- Date: July 17–23 (men) July 24–30 (women)
- Edition: 3rd
- Surface: Hard / outdoor
- Location: Schenectady, New York, US

Champions

Men's singles
- Simon Youl

Women's singles
- Laura Gildemeister

Men's doubles
- Scott Davis / Broderick Dyke

Women's doubles
- Michelle Jaggard / Hu Na
| OTB Open |

= 1989 OTB Open =

The 1989 OTB Open was a tennis tournament played on outdoor hard courts in Schenectady, New York, in the United States that was part of the 1989 Nabisco Grand Prix and of Tier V of the 1989 WTA Tour. The men's tournament was held from July 17 through July 23, 1989, while the women's tournament was held from July 24 through July 30, 1989. Simon Youl and Laura Gildemeister won the singles titles.

==Finals==

===Men's singles===

AUS Simon Youl defeated USA Scott Davis 2–6, 6–4, 6–4
- It was Youl's only title of the year and the 1st of his career.

===Women's singles===

PER Laura Gildemeister defeated USA Marianne Werdel 6–4, 6–3
- It was Gildemeister's 1st title of the year and the 4th of her career.

===Men's doubles===

USA Scott Davis / AUS Broderick Dyke defeated USA Brad Pearce / Byron Talbot 2–6, 6–4, 6–4
- It was Davis' 2nd title of the year and the 9th of his career.
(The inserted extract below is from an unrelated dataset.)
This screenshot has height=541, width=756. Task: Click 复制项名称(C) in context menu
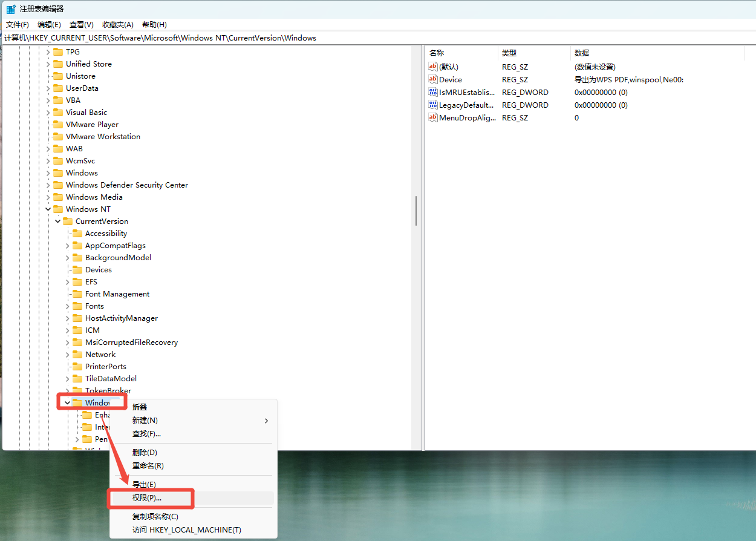(x=155, y=517)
It was Dyke's only title of the year and the 7th of his career.

===Women's doubles===

AUS Michelle Jaggard / USA Hu Na defeated USA Sandra Birch / USA Debbie Graham 6–3, 6–2
- It was Jaggard's only title of the year and the 2nd of her career. It was Na's only title of the year and the 1st of her career.